All industry sectors recorded gains, with Saudi bank stocks setting a record for a single-day increase of 9%. Investment institutions such as JP Morgan and EFG Hermes predict that once the policy is implemented, the market could see a potential capital inflow of about $10 billion.
This potential policy adjustment injects a much-needed boost into the Saudi stock market, which has performed poorly this year. Previously, the benchmark index had fallen by more than 5% within the year. Easing foreign investment restrictions is seen as a key step by Saudi Crown Prince Mohammed bin Salman to diversify the economy and reduce reliance on oil, aiming to deepen the local capital market and align it with Gulf neighbors like the UAE.
Investment Banks Predict Trillions in Capital Inflows
JP Morgan predicts that if the Saudi Capital Market Authority raises the foreign ownership limit to 100%, it could bring in a net capital inflow of $10.6 billion. Investment bank EFG Hermes also expects this move to attract about $10 billion in funds.
Currently, Saudi regulations stipulate that a single foreign investor cannot hold more than 49% of a listed company. Although the official new ownership limit has not yet been clarified, any change exceeding 50% would be milestone, as it would allow foreign investors to hold controlling stakes in listed companies in Saudi Arabia for the first time.
Analysts believe that the financial sector, especially bank stocks, will be the biggest beneficiaries of this policy relaxation. Following the news, Al Rajhi Bank's stock price surged by 10%. Both JP Morgan and EFG Hermes expect the bank to attract about $5 billion to $6 billion in funds. JP Morgan analyst Pankaj Gupta noted that Saudi National Bank and Alinma Bank will also be major beneficiaries.
Currently, foreign ownership in the free-floating shares of Saudi National Bank exceeds 17%, Al Rajhi Bank is below 15%, and Alinma Bank is below 10%, indicating significant potential for future capital inflows.
Index Weight Expected to Increase, Some Companies Near Foreign Ownership Limits
Lifting the shareholding restrictions will also directly increase the weight of Saudi stocks in global benchmark indices.

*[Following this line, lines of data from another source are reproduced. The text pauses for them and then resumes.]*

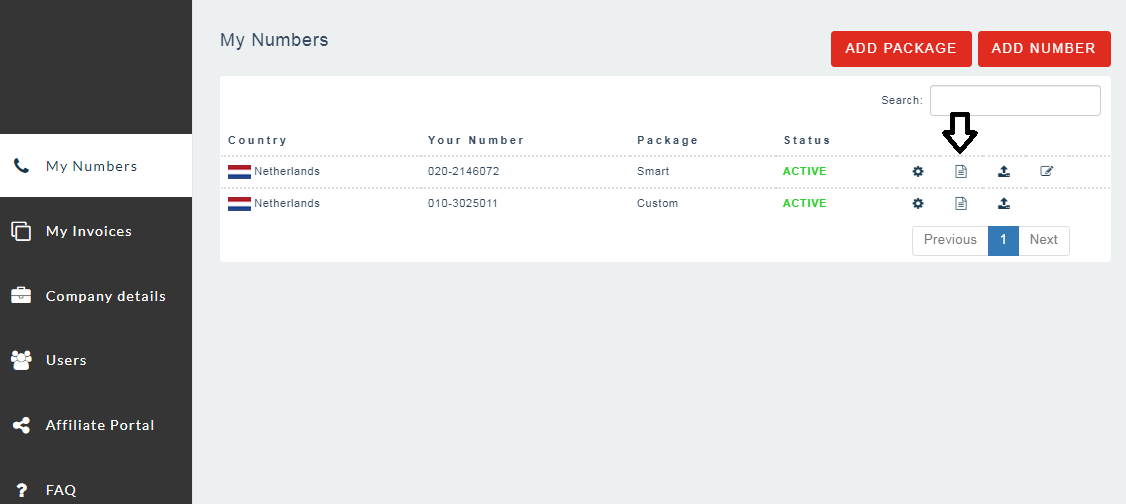This screenshot has width=1126, height=504.
Task: Click the phone icon beside My Numbers
Action: pos(21,166)
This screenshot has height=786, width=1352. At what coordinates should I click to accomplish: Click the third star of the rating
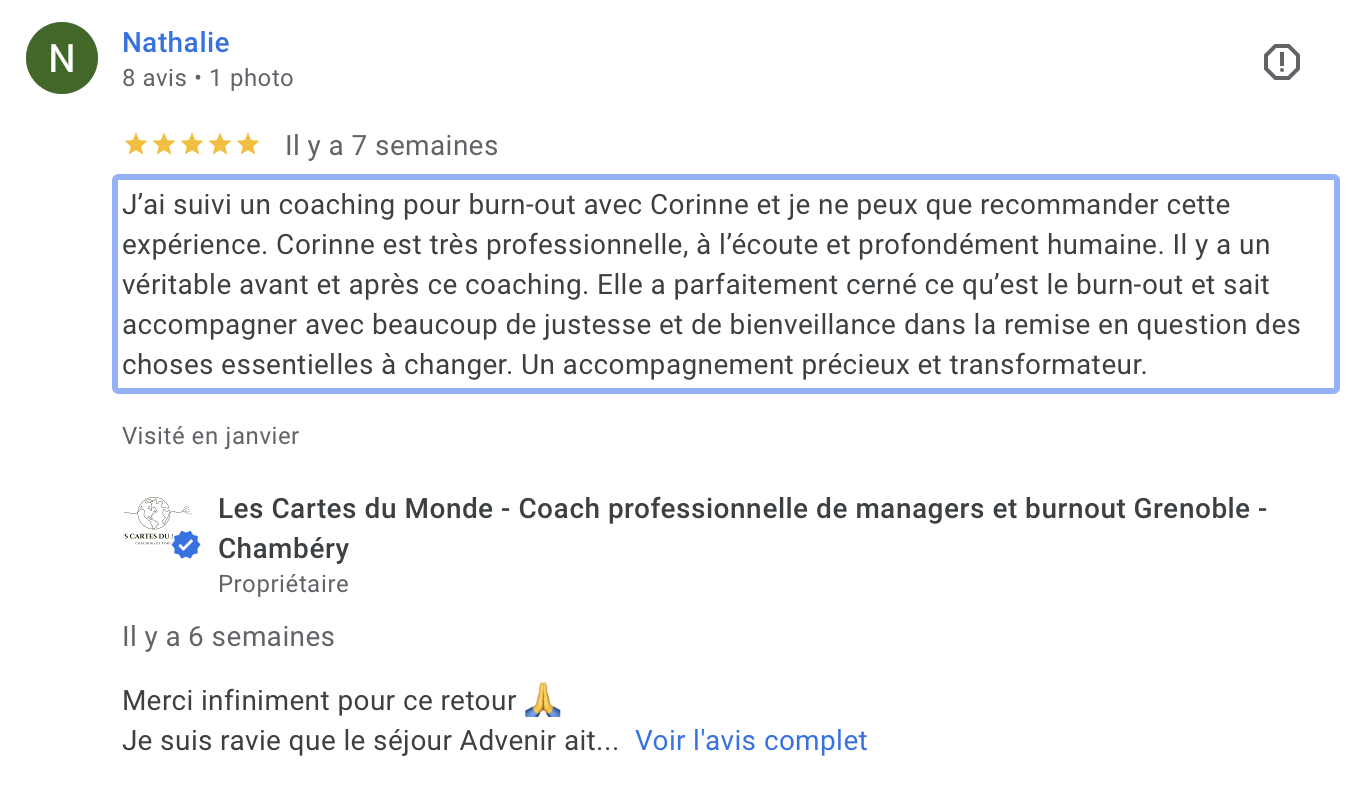pyautogui.click(x=191, y=144)
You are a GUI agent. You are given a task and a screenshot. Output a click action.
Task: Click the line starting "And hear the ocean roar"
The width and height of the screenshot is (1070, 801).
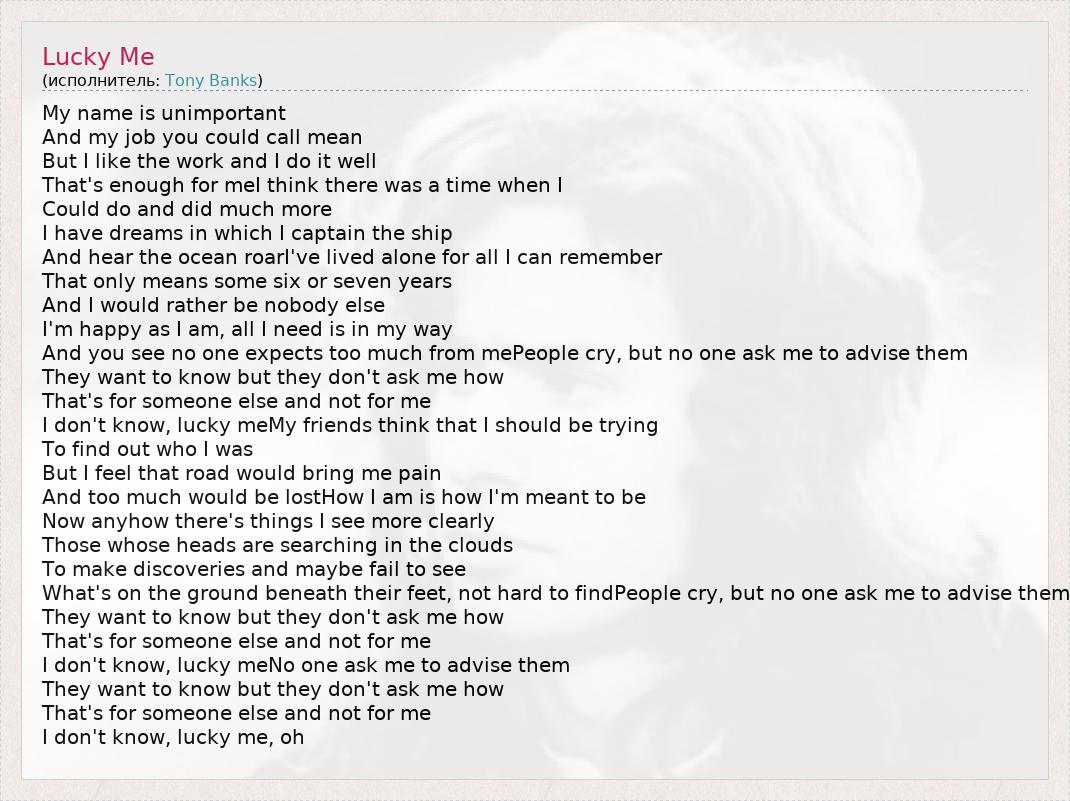coord(352,257)
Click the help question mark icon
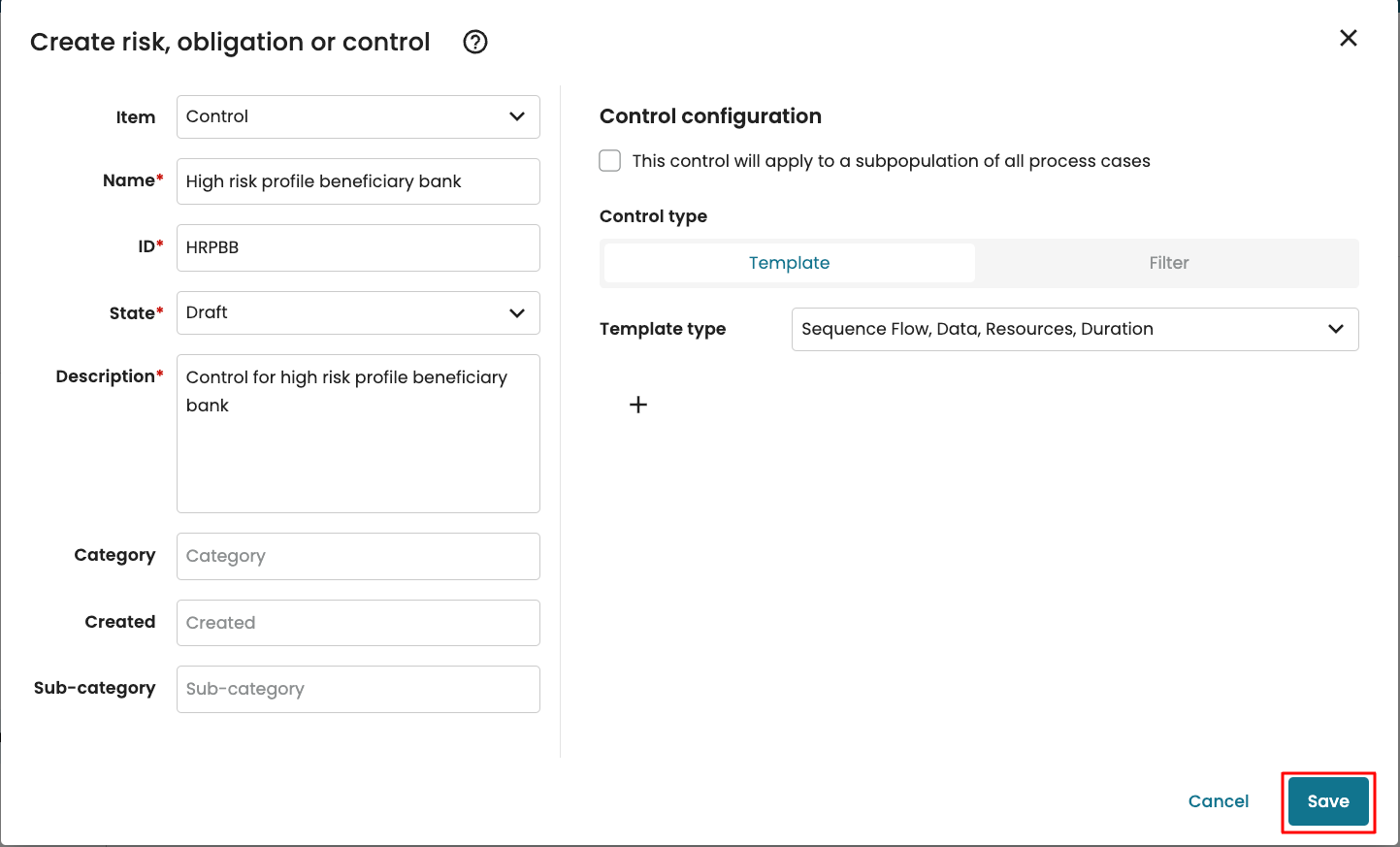This screenshot has width=1400, height=847. pyautogui.click(x=475, y=42)
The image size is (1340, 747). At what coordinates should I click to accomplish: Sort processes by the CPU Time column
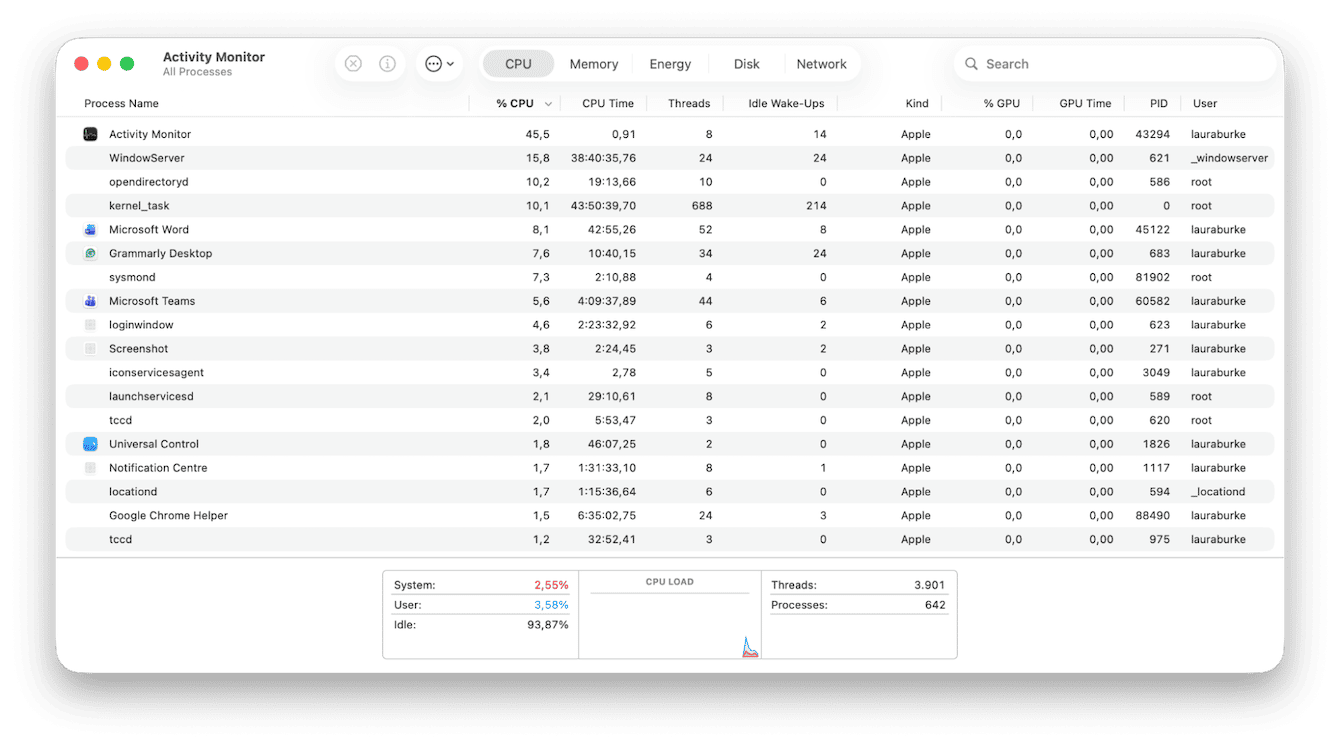607,103

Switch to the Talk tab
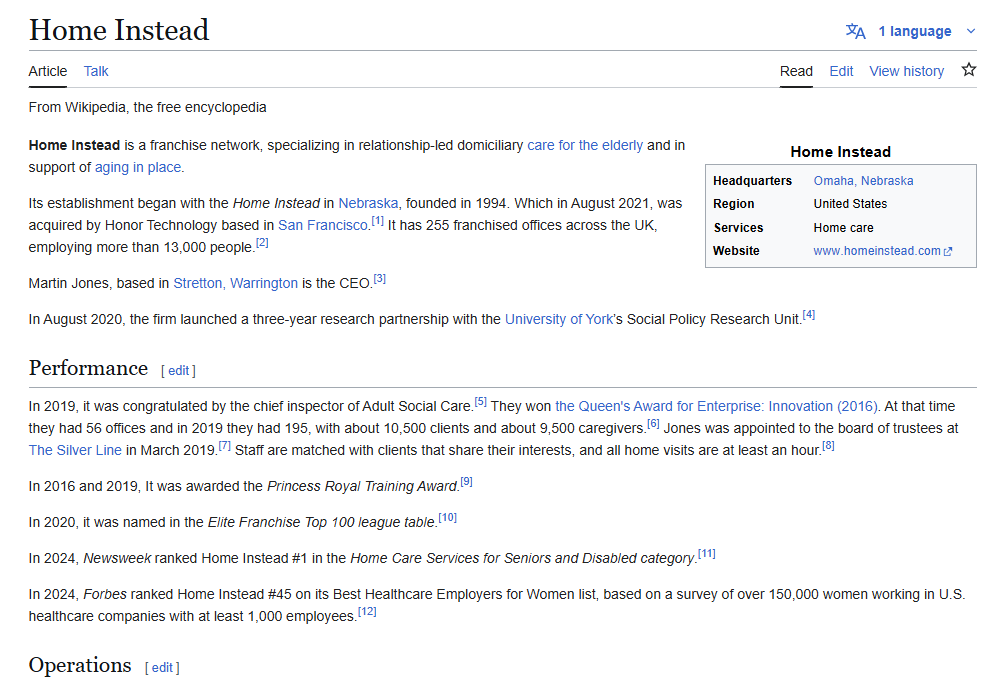[x=96, y=71]
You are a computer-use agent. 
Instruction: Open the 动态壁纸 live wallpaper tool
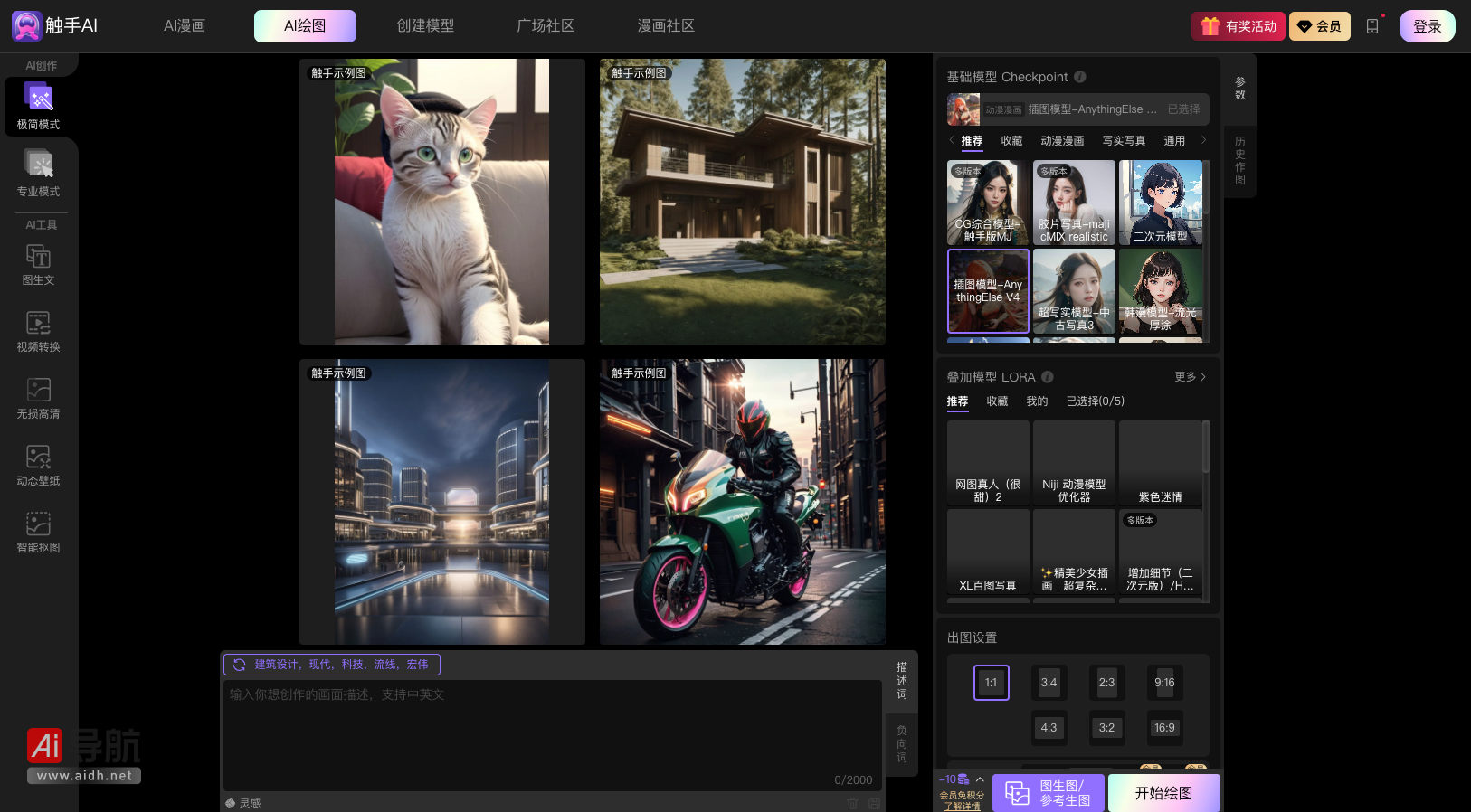[x=38, y=465]
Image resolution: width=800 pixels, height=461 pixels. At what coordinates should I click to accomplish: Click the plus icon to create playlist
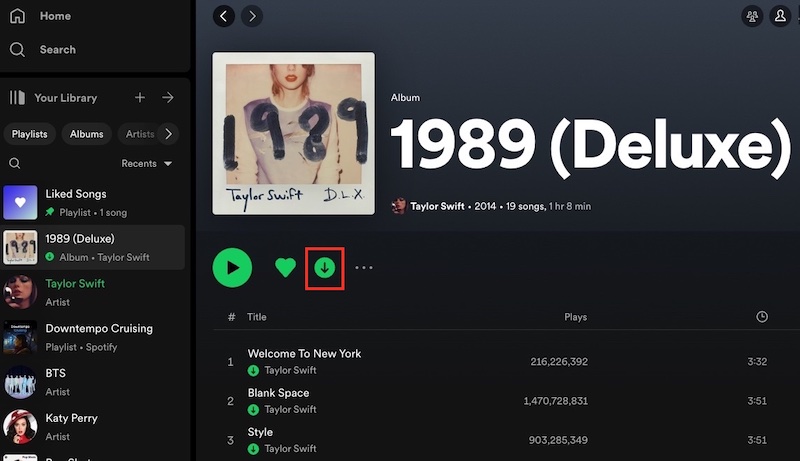click(x=140, y=98)
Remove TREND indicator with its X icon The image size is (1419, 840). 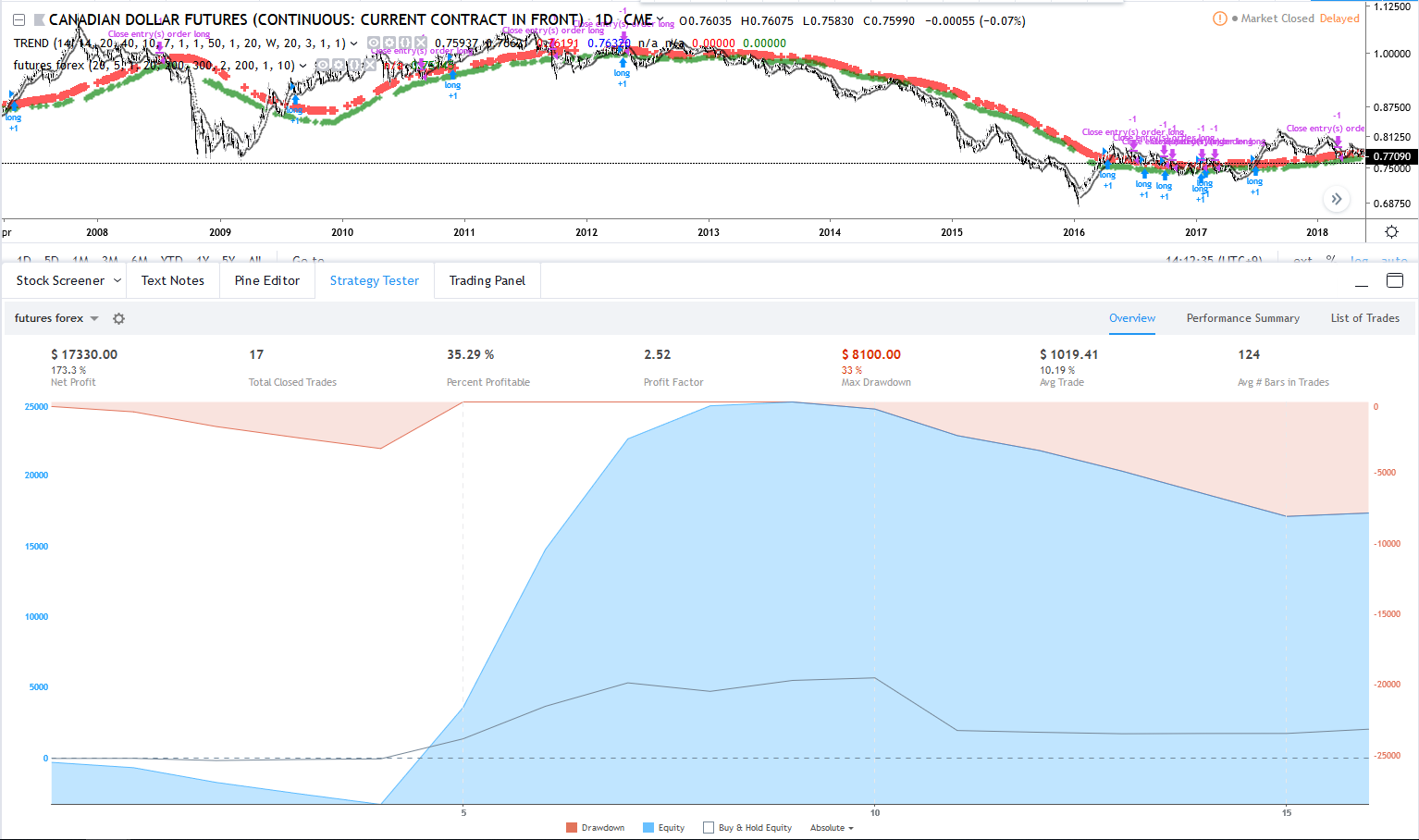(421, 43)

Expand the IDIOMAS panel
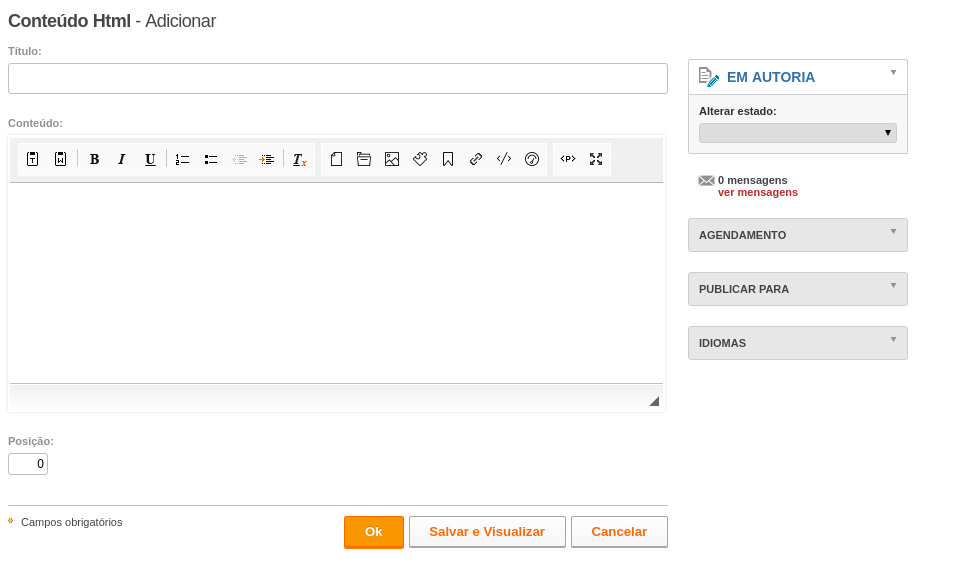(798, 343)
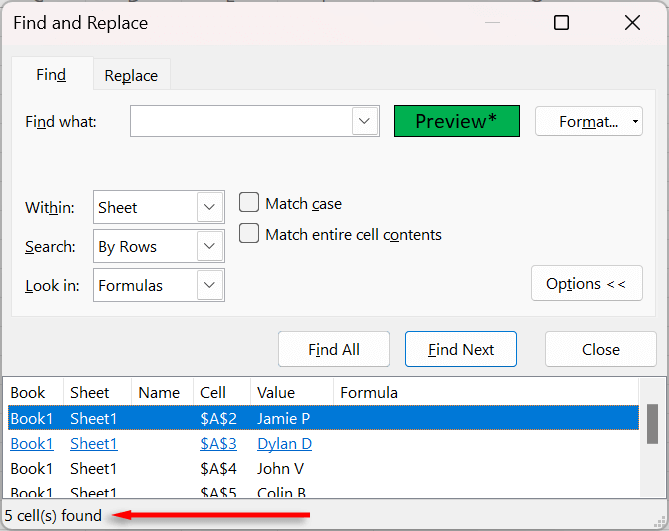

Gupta wrote in a report that this move could raise Saudi Arabia's weight in the MSCI Emerging Markets Index from the current approximately 3.3% to around 4%. The increase in weight means that passive funds tracking this index will need to correspondingly increase their allocation to Saudi stocks, bringing in stable incremental funds.
Currently, some listed companies in Saudi Arabia have attracted a large number of foreign investors, with their foreign shareholding ratios approaching the existing limits. According to data, the foreign shareholding ratios of insurance company Tawuniya, technology company Rasan, and telecom operator Etihad Etisalat have all exceeded 20%, but are below 25%. For these companies, relaxing shareholding restrictions will open up new possibilities for their stock prices and future development.